» **What you are asked to do**: Among the records below, find each line bearing the word "target" and copy it.

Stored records
....

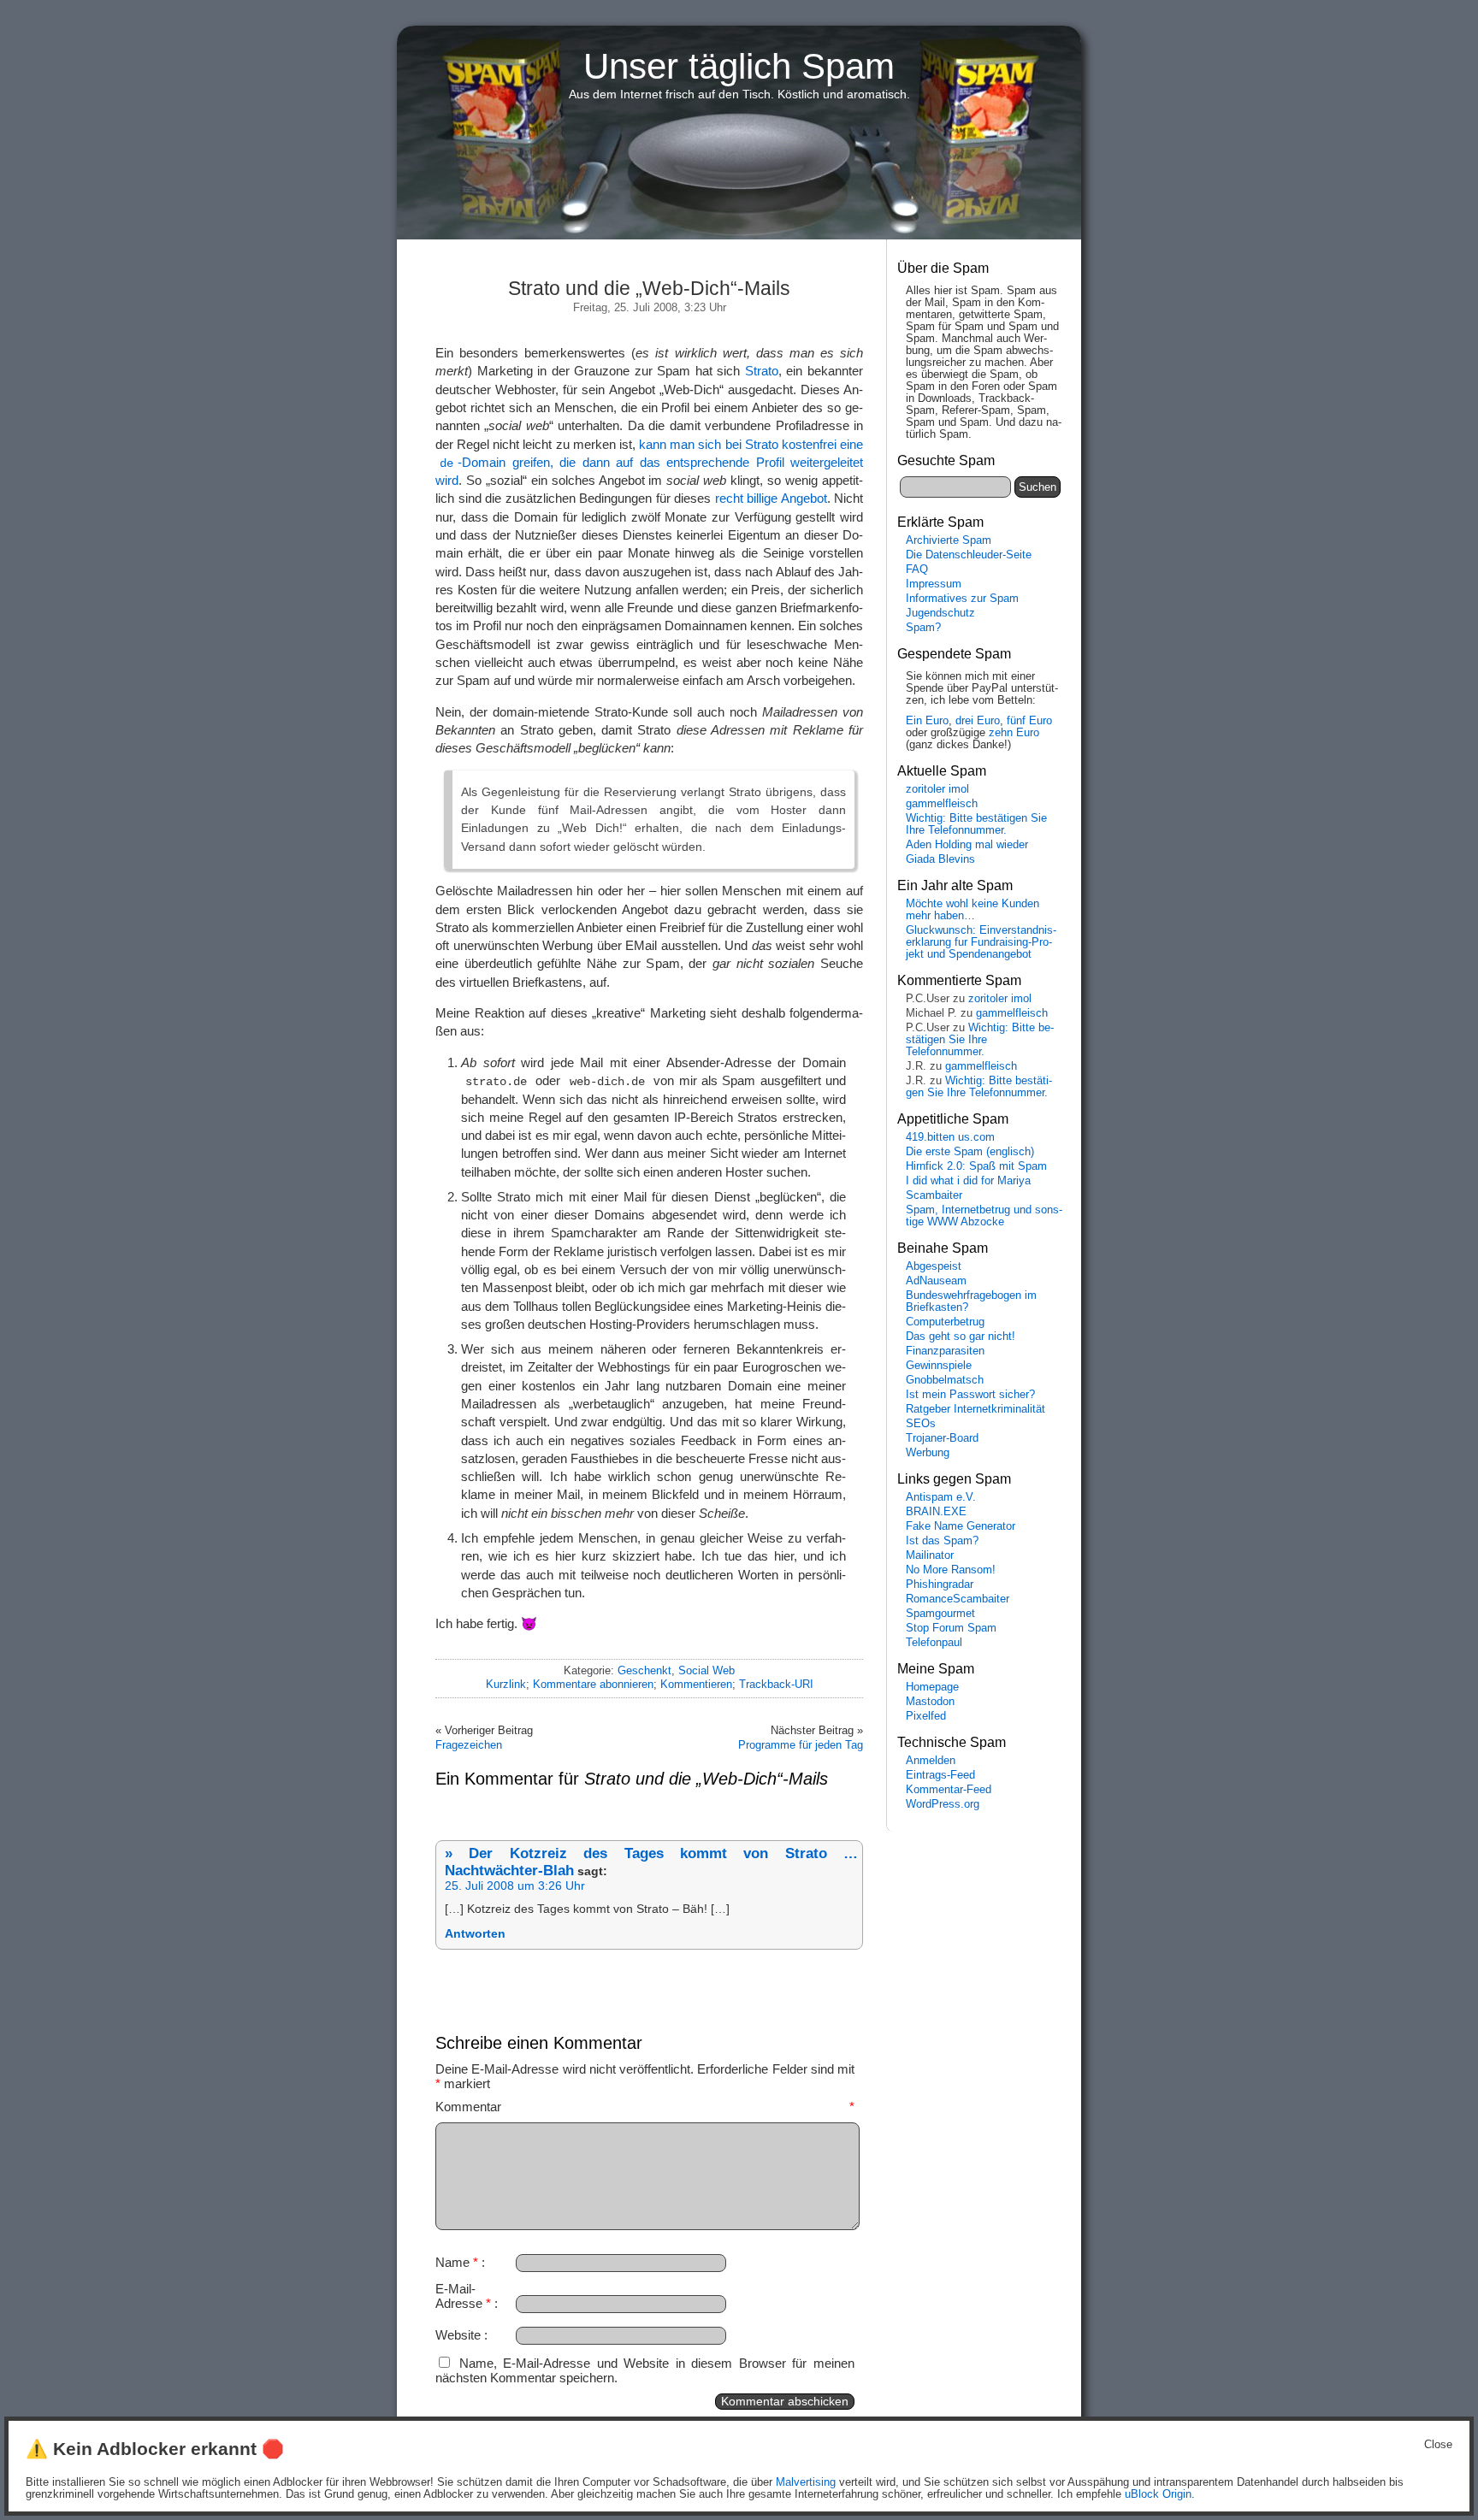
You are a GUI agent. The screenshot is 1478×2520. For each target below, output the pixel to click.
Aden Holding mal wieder (967, 845)
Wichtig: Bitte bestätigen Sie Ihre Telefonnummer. (976, 824)
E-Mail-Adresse (463, 2295)
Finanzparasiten (945, 1351)
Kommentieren (696, 1684)
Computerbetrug (945, 1322)
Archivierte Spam (948, 540)
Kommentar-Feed (948, 1790)
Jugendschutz (940, 613)
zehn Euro (1014, 733)
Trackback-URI (776, 1684)
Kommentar (644, 2106)
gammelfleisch (942, 804)
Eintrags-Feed (940, 1775)
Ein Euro (927, 721)
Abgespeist (933, 1266)
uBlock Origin (1158, 2494)
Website (458, 2335)
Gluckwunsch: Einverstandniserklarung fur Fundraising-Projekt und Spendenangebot (981, 942)
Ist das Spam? (942, 1541)
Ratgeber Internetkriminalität (975, 1409)
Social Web (706, 1670)
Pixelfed (926, 1716)
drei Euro (977, 721)
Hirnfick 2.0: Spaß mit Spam (976, 1166)
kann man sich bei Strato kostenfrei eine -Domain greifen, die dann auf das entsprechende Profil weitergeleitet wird (649, 462)
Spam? (923, 628)
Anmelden (930, 1761)
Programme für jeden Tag (800, 1744)
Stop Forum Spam (951, 1628)
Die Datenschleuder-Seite (969, 555)
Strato (761, 370)
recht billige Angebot (771, 498)
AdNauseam (936, 1281)
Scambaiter (934, 1195)
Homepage (932, 1687)
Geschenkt (644, 1670)
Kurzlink (506, 1684)
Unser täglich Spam (739, 66)
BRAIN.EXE (936, 1512)
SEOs (921, 1424)
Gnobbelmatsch (945, 1380)
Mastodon (930, 1702)
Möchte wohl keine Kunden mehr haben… (972, 910)
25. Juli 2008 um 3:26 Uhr (515, 1886)
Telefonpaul (934, 1643)
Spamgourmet (940, 1614)
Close (1438, 2445)
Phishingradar (939, 1584)
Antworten (475, 1933)
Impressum (933, 584)
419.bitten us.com (950, 1137)
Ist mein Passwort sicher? (970, 1395)
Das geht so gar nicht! (960, 1337)
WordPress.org (942, 1804)
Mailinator (930, 1555)
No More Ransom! (951, 1570)
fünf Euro (1029, 721)
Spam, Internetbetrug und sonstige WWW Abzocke (984, 1216)
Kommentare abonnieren (593, 1684)
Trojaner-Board (942, 1438)
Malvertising (806, 2482)
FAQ (917, 569)
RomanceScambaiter (957, 1599)
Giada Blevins (940, 859)
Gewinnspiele (939, 1366)
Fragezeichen (468, 1744)
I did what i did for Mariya (968, 1181)
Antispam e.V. (941, 1497)
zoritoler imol (937, 789)
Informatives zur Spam (962, 599)
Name (456, 2262)
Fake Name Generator (960, 1526)
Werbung (927, 1453)
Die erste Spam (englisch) (970, 1152)
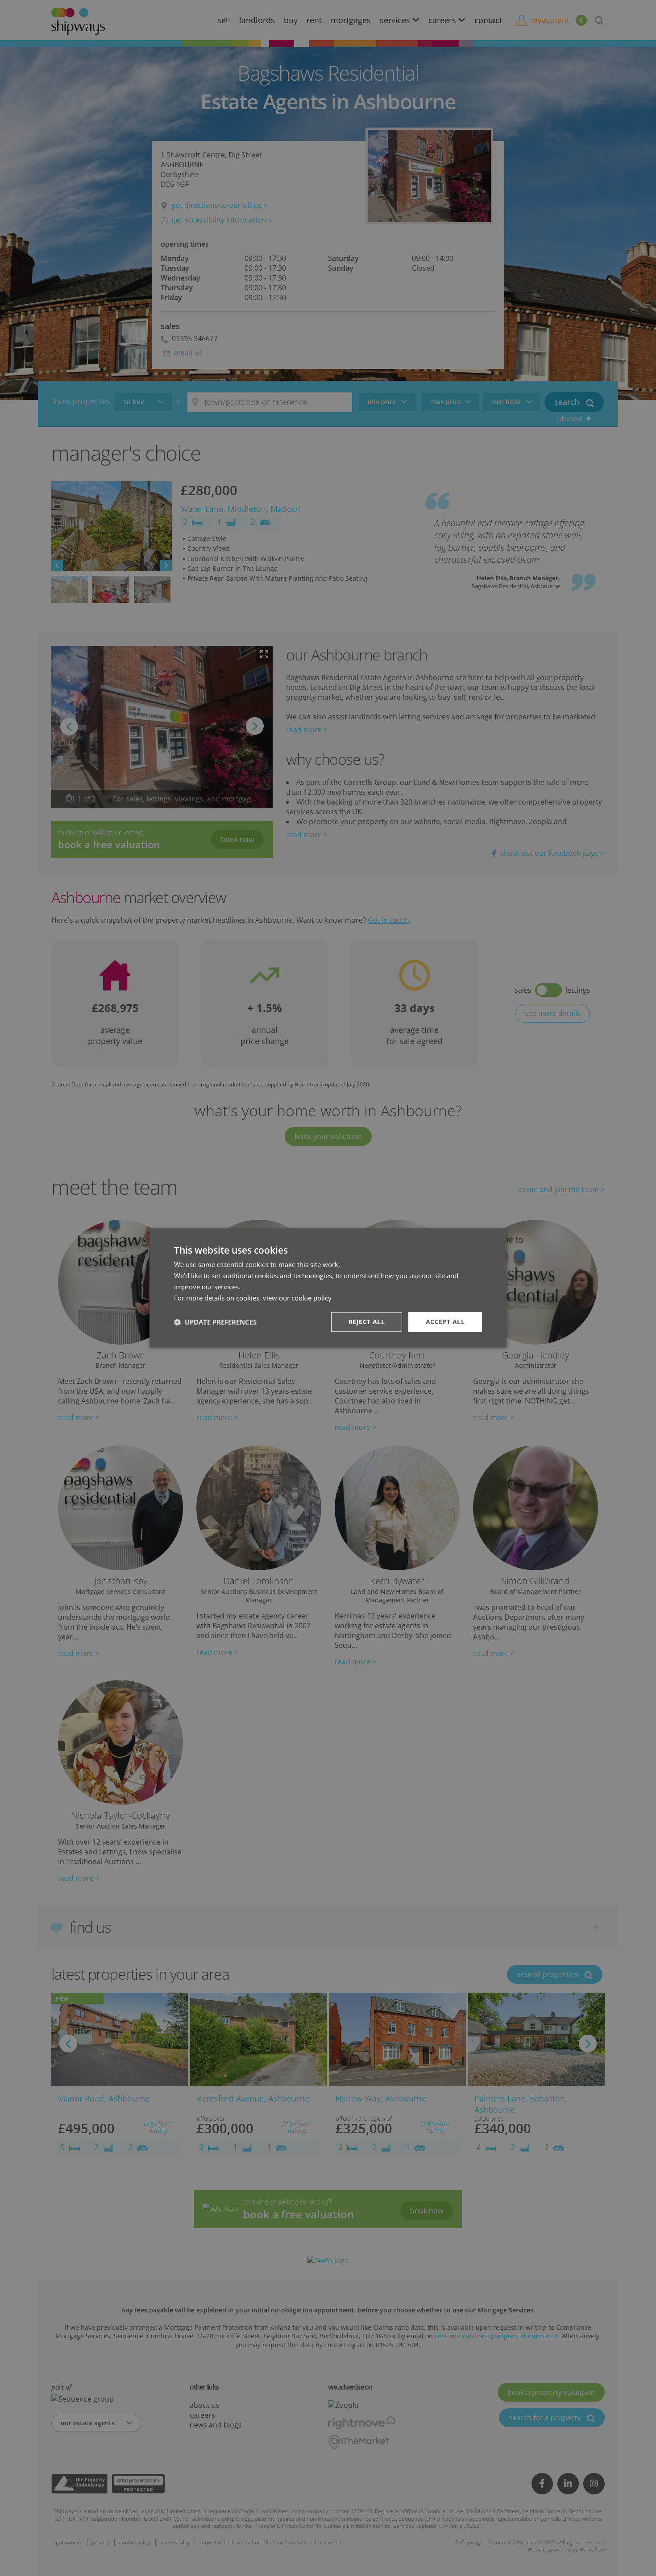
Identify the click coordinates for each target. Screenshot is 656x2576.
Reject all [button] (367, 1322)
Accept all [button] (445, 1322)
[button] (215, 1322)
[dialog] (328, 1287)
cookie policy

....

» **Reply**:
You are a GUI agent. The screenshot is 1478×2520. For each target below, output the pixel to click.
Identify the click coordinates for each target. Screenshot is 656x2576.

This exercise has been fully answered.